Review Article Rationality, Objectivity, And Doing Theology: Review And Critique Of Wentzel Van Huysteen’s Theology And The Justification Of Faith -- By: John S. Feinberg

Journal: Trinity Journal
Volume: TRINJ 10:2 (Fall 1989)
Article: Review Article Rationality, Objectivity, And Doing Theology: Review And Critique Of Wentzel Van Huysteen’s Theology And The Justification Of Faith
Author: John S. Feinberg


Review Article
Rationality, Objectivity, And Doing Theology:
Review And Critique Of
Wentzel Van Huysteen’s
Theology And The Justification Of Faith

John S. Feinberg

TRINITY EVANGELICAL DIVINITY SCHOOL
DEERFIELD, ILLINOIS

Regardless of whether one agrees or disagrees with the views, Wentzel van Huysteen’s recent work Theology and the Justification of Faith (Grand Rapids: Eerdmans, 1989 [$18.95]) is a most significant book. Theologians often claim that the enterprise of doctrinal formulation bears affinity to theory formation in science, but seldom has there been a concentrated and extended attempt to bring to bear the findings of epistemology and philosophy of science on the task of doing theology. Van Huysteen’s book does just that and much more.

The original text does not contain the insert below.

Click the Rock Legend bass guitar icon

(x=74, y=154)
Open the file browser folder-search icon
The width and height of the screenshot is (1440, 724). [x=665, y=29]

Generally speaking, the question at issue in this book is whether and how it is possible to do any human conceptual enterprise (theology, exegesis, science, philosophy, history, e.g.) in an objective way (i.e., without so coloring the results by one’s predispositions that one can never really attain the truth but only work out the implications of his presuppositions), or whether all such undertakings must be so prone to subjectivity that decisions about who is ultimately right and wrong are impossible. More specifically, van Huysteen claims that before asking those questions (questions which themselves reflect a certain model of rationality, a model which is wrong), we must first ascertain what terms like “rationality,” “objectivity,” “subjectivity,” and “truth” even mean. Typically, science and other disciplines have understood them in one way, but van Huysteen intends to show that such a way (as well as other proposals) is wrong and must be replaced by another model of rationality. Van Huysteen defines a rationality model as “a conceptual framework adopted by a person or a group in order to ex-

plain what criteria are needed to make a particular model of thought qualify as rational.”1

Though one might think van Huysteen intends to offer the right model for understanding all our data about God, that is not so. In fact, van Huysteen’s view entails that there is no such thing, at least no such thing that anyone currently possesses or is ever likely to possess. Instead, his goal is to work toward a model of rationality which will tell us how to construct and assess our models for understanding the data about God (i.e., how to assess our overall theologies). In so doing, he believes that the questions about whether theology (or any other conceptual enterprise) can be done objectively so that participant...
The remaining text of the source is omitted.